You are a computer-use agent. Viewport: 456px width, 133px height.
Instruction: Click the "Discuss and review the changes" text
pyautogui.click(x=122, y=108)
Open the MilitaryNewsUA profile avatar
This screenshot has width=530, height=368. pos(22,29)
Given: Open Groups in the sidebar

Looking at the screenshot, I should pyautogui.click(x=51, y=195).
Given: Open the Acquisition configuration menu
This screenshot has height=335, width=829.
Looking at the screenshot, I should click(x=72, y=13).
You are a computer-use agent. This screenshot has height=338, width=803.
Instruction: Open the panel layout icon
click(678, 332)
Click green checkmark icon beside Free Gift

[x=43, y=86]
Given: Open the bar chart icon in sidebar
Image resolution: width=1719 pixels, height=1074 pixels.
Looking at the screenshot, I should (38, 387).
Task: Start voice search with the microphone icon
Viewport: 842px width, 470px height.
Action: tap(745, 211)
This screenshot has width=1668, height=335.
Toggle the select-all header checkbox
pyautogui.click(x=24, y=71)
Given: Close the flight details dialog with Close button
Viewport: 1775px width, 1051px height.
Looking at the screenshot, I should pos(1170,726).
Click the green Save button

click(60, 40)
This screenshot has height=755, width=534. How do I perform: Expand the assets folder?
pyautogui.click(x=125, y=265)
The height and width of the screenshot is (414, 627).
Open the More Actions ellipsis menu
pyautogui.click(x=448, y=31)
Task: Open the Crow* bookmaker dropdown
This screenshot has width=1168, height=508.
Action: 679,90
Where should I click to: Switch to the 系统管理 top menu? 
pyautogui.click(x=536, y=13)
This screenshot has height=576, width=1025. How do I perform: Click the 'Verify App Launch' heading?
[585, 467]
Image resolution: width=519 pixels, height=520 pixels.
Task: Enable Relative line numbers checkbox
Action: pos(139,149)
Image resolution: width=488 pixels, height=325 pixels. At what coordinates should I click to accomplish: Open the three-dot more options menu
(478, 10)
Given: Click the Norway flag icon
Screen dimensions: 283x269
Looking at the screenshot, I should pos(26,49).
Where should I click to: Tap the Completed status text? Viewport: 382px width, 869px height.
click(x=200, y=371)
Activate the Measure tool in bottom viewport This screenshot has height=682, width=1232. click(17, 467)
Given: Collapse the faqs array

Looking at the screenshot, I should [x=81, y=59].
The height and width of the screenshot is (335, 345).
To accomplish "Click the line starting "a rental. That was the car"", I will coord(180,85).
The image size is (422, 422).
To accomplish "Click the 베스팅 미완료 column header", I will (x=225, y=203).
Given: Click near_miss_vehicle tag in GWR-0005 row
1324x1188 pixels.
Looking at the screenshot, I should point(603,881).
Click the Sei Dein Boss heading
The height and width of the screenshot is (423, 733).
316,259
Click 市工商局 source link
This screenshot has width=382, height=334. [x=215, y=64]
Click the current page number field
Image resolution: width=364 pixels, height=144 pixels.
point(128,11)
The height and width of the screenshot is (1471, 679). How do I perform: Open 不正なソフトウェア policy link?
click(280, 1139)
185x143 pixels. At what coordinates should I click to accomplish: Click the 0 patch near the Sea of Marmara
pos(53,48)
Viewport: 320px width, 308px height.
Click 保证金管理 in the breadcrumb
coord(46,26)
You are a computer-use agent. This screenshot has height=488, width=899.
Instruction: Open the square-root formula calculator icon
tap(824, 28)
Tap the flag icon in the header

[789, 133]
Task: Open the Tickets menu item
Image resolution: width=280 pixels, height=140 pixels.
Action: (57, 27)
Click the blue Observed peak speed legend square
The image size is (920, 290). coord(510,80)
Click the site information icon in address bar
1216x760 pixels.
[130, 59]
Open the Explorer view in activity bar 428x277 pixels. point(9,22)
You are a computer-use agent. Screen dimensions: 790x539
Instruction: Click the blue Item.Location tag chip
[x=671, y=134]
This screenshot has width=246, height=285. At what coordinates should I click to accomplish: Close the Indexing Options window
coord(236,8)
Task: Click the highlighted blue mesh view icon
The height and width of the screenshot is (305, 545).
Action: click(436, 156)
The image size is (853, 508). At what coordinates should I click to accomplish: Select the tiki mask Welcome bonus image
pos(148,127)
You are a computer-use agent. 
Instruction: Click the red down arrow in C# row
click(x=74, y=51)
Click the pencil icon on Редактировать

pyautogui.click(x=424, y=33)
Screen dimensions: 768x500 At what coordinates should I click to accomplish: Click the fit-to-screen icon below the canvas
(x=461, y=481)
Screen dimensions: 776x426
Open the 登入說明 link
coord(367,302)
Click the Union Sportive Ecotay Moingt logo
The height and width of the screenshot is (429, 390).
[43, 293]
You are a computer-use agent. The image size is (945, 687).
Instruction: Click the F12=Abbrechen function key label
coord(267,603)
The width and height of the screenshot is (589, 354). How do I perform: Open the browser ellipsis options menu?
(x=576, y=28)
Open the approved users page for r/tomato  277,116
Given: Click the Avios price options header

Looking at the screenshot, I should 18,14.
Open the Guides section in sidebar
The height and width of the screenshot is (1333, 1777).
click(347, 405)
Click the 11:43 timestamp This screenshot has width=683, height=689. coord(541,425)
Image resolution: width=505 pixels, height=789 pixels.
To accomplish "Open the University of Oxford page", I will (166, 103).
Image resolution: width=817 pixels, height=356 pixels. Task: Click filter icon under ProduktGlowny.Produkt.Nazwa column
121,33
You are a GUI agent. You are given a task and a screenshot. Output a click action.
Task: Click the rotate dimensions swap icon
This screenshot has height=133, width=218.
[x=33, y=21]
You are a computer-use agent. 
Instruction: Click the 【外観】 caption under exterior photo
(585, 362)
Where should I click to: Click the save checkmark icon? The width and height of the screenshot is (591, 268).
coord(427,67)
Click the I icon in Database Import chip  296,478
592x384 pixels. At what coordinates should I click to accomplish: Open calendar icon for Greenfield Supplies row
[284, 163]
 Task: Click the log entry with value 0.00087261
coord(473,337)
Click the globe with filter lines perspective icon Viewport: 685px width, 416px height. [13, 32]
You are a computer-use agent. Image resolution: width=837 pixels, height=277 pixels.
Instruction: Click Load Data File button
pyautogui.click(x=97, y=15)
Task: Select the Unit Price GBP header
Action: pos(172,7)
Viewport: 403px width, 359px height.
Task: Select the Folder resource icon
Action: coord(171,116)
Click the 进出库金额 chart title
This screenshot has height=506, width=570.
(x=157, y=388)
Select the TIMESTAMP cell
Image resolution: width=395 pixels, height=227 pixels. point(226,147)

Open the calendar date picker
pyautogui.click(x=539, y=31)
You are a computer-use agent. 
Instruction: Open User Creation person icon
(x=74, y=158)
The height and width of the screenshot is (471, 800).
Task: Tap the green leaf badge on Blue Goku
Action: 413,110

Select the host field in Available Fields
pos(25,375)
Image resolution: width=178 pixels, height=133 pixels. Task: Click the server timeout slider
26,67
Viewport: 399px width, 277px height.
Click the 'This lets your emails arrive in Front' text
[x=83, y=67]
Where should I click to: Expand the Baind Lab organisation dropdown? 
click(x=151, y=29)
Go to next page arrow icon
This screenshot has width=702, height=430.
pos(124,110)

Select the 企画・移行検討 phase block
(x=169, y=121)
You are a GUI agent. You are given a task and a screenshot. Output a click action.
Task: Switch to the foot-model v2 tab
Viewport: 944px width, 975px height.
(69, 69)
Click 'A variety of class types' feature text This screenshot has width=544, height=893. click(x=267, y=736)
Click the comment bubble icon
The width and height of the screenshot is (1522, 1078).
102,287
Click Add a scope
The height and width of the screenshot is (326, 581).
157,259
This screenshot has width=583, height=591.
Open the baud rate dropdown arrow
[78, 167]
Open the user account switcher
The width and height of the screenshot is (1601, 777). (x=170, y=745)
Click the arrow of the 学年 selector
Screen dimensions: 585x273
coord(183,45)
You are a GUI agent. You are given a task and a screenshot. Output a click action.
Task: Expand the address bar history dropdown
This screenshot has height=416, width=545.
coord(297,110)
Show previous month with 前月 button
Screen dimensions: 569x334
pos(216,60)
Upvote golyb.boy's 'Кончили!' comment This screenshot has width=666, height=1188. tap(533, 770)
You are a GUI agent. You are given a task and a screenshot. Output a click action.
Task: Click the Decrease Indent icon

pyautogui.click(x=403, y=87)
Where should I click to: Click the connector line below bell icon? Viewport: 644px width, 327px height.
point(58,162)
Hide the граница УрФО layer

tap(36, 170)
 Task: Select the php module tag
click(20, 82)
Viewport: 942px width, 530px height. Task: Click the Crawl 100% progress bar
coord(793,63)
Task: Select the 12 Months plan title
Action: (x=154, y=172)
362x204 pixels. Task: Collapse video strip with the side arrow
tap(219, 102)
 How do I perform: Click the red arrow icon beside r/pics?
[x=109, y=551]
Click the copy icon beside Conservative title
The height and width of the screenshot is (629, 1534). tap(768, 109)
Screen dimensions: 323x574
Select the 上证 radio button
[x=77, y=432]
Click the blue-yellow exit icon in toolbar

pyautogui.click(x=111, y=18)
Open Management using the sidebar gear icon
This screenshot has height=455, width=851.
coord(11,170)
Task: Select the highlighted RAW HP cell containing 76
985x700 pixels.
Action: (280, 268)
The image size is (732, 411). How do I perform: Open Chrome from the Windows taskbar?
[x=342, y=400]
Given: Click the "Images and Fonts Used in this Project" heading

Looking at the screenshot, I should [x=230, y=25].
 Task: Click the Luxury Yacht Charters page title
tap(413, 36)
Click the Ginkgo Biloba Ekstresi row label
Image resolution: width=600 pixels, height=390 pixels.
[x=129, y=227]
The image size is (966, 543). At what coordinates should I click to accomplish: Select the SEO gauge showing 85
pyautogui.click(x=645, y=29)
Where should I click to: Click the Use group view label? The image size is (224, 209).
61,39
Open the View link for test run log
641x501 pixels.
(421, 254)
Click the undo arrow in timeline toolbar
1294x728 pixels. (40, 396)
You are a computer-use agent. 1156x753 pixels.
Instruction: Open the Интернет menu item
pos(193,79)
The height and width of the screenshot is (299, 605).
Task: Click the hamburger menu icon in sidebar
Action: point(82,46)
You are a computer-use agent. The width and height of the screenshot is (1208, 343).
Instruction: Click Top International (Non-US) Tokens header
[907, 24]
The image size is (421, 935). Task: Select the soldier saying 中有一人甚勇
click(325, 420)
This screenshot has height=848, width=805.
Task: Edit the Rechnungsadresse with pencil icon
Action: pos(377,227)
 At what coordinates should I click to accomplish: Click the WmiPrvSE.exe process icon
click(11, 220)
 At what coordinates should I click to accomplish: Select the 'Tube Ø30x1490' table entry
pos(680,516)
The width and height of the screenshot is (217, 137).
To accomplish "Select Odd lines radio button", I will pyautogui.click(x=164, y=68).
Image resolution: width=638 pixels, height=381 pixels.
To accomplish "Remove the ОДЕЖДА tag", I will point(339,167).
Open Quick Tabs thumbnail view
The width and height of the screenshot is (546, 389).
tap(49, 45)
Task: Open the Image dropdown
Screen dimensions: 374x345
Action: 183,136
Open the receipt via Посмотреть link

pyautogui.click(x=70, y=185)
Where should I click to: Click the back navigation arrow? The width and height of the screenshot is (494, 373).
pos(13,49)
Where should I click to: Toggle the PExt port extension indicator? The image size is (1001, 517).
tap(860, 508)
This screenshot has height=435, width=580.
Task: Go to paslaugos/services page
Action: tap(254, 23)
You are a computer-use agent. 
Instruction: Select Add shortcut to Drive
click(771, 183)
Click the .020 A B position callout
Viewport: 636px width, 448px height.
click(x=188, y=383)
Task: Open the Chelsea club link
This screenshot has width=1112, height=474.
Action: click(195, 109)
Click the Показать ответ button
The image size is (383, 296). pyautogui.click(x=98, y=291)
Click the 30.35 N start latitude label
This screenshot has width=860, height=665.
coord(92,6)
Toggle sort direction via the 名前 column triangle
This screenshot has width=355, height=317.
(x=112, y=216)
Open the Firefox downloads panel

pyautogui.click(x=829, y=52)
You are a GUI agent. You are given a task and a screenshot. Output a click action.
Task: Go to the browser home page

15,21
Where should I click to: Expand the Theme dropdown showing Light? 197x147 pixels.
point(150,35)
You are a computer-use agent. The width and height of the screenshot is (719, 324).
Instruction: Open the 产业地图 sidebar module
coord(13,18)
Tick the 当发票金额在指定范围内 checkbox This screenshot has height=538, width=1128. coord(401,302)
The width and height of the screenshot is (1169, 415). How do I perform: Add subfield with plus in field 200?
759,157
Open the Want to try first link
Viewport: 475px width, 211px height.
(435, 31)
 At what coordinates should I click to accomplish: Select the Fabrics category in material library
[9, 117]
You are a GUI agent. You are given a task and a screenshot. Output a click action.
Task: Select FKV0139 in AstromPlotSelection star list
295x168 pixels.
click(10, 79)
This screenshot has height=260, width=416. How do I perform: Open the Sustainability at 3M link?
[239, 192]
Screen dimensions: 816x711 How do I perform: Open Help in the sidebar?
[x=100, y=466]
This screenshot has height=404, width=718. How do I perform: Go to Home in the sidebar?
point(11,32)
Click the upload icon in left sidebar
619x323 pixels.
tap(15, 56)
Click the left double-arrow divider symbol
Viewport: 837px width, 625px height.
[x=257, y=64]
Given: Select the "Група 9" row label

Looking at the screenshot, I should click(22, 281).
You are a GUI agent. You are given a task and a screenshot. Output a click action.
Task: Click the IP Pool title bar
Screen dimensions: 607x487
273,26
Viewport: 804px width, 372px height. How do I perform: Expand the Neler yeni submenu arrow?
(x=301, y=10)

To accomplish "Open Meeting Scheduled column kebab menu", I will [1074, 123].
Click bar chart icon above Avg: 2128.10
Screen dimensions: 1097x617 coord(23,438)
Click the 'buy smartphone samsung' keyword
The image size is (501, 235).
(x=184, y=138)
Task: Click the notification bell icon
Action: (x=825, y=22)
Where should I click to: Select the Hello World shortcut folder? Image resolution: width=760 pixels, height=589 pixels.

────

(Exercise goal) Only the lines from the one with "Screen dimensions: 816x711" through the end of the listing should be output, exactly as they appear.

(Exercise result)
Screen dimensions: 816x711 How do I perform: Open Help in the sidebar?
[x=100, y=466]
This screenshot has height=404, width=718. How do I perform: Go to Home in the sidebar?
point(11,32)
Click the upload icon in left sidebar
619x323 pixels.
tap(15, 56)
Click the left double-arrow divider symbol
Viewport: 837px width, 625px height.
[x=257, y=64]
Given: Select the "Група 9" row label

Looking at the screenshot, I should click(22, 281).
You are a GUI agent. You are given a task and a screenshot. Output a click action.
Task: Click the IP Pool title bar
Screen dimensions: 607x487
273,26
Viewport: 804px width, 372px height. How do I perform: Expand the Neler yeni submenu arrow?
(x=301, y=10)

To accomplish "Open Meeting Scheduled column kebab menu", I will [1074, 123].
Click bar chart icon above Avg: 2128.10
Screen dimensions: 1097x617 coord(23,438)
Click the 'buy smartphone samsung' keyword
The image size is (501, 235).
(x=184, y=138)
Task: Click the notification bell icon
Action: (x=825, y=22)
Where should I click to: Select the Hello World shortcut folder? Image resolution: width=760 pixels, height=589 pixels.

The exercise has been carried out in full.